To do:
Which of the lines below include "product"? Each one should be copied out.

(Excerpted data begins)

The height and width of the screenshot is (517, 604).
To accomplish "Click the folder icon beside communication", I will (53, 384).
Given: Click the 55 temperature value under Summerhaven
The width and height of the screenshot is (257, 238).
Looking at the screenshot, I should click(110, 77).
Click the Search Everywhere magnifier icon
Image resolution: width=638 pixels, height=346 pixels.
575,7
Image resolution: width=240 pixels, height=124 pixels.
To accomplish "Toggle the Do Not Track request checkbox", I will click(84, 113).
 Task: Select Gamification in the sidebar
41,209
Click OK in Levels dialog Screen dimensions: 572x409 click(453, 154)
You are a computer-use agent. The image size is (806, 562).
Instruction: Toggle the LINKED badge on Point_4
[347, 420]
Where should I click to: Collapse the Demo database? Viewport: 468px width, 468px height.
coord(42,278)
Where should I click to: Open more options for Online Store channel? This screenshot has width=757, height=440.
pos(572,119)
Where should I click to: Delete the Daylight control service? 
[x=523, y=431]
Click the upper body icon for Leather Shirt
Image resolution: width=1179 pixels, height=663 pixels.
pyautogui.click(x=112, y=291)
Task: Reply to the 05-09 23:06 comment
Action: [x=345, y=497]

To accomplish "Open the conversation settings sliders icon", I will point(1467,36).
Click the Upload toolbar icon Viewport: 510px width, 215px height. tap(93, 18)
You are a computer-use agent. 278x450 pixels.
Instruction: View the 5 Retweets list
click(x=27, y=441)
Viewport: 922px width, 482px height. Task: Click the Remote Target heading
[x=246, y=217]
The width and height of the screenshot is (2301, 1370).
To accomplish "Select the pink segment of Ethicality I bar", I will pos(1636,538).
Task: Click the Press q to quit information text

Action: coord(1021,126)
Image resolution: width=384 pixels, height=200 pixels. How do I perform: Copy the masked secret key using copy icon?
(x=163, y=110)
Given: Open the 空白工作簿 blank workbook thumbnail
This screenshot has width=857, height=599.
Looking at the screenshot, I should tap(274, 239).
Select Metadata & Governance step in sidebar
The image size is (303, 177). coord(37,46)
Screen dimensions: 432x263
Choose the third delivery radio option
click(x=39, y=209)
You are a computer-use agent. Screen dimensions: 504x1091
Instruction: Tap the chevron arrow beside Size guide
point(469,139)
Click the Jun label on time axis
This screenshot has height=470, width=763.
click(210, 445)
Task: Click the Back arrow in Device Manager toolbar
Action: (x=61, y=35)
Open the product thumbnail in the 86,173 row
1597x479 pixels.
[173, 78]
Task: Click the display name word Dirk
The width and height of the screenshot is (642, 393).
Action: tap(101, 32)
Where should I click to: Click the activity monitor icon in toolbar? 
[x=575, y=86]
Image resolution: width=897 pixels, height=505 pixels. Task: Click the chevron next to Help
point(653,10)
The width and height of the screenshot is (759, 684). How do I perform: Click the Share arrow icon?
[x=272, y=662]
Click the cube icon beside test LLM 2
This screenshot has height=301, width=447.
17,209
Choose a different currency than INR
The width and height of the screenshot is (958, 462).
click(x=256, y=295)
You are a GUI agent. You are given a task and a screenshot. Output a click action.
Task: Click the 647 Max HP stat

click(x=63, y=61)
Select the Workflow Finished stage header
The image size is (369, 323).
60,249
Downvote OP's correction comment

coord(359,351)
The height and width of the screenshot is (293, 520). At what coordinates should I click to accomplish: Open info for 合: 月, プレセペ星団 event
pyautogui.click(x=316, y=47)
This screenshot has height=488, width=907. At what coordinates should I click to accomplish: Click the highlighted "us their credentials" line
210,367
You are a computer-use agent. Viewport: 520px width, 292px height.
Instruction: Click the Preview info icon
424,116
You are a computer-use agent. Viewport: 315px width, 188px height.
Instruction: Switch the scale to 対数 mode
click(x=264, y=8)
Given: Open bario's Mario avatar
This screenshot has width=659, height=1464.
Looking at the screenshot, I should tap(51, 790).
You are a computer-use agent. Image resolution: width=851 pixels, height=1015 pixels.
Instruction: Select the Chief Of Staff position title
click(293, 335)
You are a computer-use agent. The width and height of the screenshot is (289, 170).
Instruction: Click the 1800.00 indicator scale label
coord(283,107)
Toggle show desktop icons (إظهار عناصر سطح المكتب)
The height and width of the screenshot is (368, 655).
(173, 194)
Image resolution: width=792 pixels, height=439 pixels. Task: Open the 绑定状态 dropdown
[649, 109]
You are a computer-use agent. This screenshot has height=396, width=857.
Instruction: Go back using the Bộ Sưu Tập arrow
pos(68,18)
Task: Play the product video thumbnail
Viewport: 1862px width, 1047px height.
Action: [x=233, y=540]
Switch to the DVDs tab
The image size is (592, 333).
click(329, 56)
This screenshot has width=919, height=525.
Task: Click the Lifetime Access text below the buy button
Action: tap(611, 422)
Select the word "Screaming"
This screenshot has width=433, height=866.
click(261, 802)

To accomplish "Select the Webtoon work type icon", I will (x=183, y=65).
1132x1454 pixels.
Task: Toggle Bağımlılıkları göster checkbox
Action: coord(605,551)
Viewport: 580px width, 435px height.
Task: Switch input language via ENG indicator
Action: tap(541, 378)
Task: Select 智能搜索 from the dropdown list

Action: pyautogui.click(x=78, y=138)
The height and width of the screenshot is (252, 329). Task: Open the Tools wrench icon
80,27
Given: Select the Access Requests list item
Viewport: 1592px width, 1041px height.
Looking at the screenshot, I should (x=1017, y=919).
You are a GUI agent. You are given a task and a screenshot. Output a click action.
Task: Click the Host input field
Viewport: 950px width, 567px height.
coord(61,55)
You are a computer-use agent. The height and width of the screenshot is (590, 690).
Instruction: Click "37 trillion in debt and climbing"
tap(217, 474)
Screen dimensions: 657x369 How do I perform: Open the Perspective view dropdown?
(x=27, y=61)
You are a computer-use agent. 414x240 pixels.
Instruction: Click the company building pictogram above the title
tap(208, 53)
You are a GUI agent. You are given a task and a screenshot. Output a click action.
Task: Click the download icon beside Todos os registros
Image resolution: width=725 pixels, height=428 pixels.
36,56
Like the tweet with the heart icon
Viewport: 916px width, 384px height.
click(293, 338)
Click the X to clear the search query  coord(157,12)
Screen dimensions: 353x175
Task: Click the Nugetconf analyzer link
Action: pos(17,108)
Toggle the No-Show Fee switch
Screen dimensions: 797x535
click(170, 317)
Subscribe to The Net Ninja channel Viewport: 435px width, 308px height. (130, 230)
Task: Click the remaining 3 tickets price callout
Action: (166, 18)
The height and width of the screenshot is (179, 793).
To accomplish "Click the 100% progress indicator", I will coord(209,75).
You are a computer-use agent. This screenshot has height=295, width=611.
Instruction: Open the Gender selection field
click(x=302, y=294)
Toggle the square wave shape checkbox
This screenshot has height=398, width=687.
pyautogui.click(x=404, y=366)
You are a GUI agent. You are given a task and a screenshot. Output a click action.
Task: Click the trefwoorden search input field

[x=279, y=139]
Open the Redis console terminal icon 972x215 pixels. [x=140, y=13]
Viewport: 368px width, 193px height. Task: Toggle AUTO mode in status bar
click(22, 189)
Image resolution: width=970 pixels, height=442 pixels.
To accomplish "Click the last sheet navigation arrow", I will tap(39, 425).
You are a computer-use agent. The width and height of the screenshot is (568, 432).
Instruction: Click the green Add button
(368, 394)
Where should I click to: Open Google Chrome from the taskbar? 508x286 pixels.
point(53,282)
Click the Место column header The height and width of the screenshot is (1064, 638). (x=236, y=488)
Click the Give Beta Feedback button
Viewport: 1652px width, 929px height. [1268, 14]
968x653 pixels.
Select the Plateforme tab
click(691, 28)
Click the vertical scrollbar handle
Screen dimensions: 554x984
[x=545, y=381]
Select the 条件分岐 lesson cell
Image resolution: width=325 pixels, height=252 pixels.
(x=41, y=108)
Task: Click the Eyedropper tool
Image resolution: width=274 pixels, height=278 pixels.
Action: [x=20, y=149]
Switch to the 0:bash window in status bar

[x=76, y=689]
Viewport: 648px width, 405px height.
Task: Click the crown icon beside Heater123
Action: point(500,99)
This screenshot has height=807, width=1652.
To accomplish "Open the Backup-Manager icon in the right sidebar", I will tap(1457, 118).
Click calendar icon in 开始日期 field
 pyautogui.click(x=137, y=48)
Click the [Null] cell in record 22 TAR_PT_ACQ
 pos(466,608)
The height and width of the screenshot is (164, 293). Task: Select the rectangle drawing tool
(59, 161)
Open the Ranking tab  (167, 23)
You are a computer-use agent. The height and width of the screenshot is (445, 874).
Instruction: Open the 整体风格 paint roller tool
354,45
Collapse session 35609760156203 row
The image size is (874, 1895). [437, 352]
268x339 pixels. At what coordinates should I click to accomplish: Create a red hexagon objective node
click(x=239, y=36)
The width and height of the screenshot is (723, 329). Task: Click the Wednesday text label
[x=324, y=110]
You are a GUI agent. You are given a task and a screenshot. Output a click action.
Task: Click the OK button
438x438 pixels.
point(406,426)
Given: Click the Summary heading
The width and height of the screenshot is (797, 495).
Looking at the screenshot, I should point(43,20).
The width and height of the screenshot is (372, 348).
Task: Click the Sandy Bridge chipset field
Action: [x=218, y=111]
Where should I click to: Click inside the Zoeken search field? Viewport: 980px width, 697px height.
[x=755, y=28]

(Excerpted data ends)

Output below:
Open the product thumbnail in the 86,173 row
Task: Play the product video thumbnail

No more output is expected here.